From Proactive Agents in Text-to-Image Generation to Conversational AI: A Technical Insight

3 min readDec 15, 2024

Current AI-powered systems often fail when prompts are ambiguous or incomplete. Google DeepMind’s paper by Hahn et al. (2024) on “Proactive Agents for Multi-Turn Text-to-Image Generation Under Uncertainty” addresses this issue using proactive question-asking agents powered by belief graphs. In this post, we dissect their approach and extend it to a broader, more technical application: Conversational AI involving multiple agents, API orchestration, and context tracking.

Summary of the Paper: Proactive Agents for T2I

Core Problem: Prompt Underspecification

Text-to-image models struggle with incomplete prompts. Descriptions like “A rabbit wearing a hat in a field” leave key details unspecified (e.g., color of the rabbit, style of the hat).
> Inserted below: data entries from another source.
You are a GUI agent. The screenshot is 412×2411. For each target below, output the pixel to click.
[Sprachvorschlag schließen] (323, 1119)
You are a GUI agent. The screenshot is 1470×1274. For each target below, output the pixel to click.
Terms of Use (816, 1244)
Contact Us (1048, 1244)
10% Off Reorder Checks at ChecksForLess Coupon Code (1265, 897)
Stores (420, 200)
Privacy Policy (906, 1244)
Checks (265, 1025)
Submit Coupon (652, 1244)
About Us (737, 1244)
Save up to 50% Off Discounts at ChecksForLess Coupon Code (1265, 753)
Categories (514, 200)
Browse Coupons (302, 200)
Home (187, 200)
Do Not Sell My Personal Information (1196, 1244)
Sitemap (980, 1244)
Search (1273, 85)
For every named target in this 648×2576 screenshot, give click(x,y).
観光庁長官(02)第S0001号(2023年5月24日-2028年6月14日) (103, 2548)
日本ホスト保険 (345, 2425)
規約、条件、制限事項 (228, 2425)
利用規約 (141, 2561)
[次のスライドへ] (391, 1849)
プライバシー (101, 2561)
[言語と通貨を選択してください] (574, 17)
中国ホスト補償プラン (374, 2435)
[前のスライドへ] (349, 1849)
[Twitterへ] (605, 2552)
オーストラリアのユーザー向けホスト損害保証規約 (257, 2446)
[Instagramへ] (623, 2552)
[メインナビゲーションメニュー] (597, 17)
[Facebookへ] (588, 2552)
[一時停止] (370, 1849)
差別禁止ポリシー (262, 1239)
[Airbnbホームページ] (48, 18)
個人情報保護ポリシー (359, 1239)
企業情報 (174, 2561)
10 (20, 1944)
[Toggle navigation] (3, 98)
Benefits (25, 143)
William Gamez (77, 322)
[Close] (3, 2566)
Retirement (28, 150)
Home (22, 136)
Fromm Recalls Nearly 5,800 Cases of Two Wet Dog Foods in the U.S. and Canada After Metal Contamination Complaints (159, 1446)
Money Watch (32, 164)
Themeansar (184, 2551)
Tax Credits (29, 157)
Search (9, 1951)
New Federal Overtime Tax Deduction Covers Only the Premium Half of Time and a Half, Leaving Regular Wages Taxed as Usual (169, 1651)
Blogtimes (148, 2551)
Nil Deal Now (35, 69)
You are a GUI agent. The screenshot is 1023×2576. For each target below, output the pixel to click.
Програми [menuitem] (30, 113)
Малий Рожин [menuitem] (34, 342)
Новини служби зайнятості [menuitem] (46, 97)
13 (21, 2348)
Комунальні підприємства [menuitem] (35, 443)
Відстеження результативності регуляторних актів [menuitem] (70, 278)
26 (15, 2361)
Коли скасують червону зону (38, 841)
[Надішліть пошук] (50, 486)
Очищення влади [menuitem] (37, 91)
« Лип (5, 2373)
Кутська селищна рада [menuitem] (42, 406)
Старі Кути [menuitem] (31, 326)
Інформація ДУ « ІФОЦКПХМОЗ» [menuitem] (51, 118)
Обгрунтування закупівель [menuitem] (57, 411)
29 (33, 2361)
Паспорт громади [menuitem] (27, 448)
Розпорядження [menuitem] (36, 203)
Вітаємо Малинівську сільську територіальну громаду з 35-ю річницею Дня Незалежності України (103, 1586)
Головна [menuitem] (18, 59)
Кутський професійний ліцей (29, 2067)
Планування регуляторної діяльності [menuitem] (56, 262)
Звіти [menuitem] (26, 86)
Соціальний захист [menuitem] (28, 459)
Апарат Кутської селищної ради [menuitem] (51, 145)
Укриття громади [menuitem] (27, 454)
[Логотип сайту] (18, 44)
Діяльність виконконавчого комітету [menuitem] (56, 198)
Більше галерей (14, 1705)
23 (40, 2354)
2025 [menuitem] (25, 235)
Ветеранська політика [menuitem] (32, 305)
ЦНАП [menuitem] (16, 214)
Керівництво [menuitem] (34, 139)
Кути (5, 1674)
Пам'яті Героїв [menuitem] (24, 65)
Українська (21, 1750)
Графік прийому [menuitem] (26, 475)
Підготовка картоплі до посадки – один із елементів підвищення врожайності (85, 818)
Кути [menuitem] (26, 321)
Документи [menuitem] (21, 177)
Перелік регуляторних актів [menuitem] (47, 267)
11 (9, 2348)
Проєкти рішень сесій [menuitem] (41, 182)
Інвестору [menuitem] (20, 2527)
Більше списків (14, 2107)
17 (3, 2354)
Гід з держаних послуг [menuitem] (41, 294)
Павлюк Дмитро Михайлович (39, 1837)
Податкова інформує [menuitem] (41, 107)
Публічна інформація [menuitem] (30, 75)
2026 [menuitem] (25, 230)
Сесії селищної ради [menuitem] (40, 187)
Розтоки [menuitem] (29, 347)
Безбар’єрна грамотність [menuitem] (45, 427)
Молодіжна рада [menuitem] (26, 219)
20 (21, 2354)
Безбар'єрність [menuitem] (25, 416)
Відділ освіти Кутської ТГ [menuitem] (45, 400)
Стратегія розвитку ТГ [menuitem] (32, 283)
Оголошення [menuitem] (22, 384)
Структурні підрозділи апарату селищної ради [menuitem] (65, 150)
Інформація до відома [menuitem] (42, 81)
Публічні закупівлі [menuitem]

Standard models guess, often generating irrelevant results.

Proposed Solution: Proactive Agents with Belief Graphs

The solution is an agent that proactively asks clarifying questions, building and updating a belief graph, which represents the agent’s internal understanding of entities, attributes, and relationships extracted from prompts.

Technical Breakdown: How It Works

1. Belief Graph Initialization: Extract entities (e.g., “rabbit,” “hat”), assign attributes (e.g., “color,” “size”), and define relations (e.g., “wearing”) and assign uncertainty scores where details are unclear.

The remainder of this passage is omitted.